First Appeared: 2,500 BCE
Location: New Mexico
Language: Penutian

Zuniphoto source: Sullivan Peraino via Yes! Magazine

One of the tribes descended from Ancestral Pueblos, the Zuni have a long history in the American Southwest. Like their predecessors, they built and occupied pueblo villages, which came to be known as the Seven Cities of Cibola. Unfortunately, the Spanish learned about these civilizations as well, believing them to be an “empire of gold.” The Zuni people put up a united front against the imperialists and defeated them during the Pueblo Revolution. Traditionally, Zuni relied on maize, squash and bean yields, along with hunting, for their food sources.
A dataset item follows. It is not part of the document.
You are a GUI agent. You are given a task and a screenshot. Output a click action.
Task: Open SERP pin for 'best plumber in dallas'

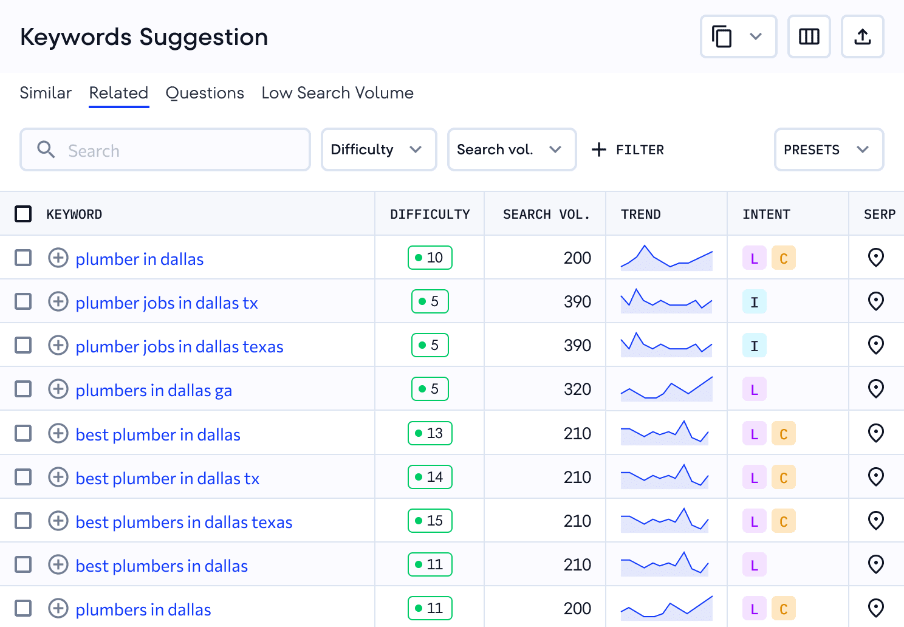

They also have a rich history of turquoise jewelry, basket weaving, beadwork and pottery.

Did you know:

Today, about 10,000 Zuni people are registered with the tribe.


2. Ancestral Puebloans

First Appeared: c. 10,000 BCE
Location: American Southwest
Language: Multiple

Ancestral Puebloansphoto source: National Park Services

Ancestral Puebloans were ancient peoples of the Americas that included many tribes and from whom many other tribes descended. They mostly populated the Southwest, living as farmers and using clay to construct their multi-tiered and multi-roomed pueblo homes and craft pottery. Since they occupied desert regions throughout what would become the U.S. and parts of Mexico, their lives depended on clever irrigation systems and rain rituals, depending on how dry the climate was. Prehistoric ancestors to modern tribes, the ancestral Puebloans started to diverge and disperse as a result of violent European colonization in the mid sixteenth century.

Did you know:

Several modern tribes can trace their history to the Ancestral Puebloans—including the Zuni, Santa Ana, Santa Felipe, Cochiti and Nambe, to name a few.


1. Clovis

First Appeared: c. 11,500 BCE
Location: United States, Mexico and Central America
Language: Multiple

Clovisphoto source: AP

One of the oldest known groups, the Clovis most likely arrived to the North continent from Asia via the Bering Strait. While anthropologists doubt that they were the first people here, they are still ancestors of several modern tribes. For a while, historians believed Clovis people hunted mammoths using specially designed spearheads. Today, most posit that their diet was a more reasonable combination of foraged plants, small game and fish. Like many prehistoric cultures the Clovis later dispersed and developed into other distinct groups.

Did you know:

Clovis people are known for their artful spears, called Clovis points, which were constructed from jasper, chert or obsidian.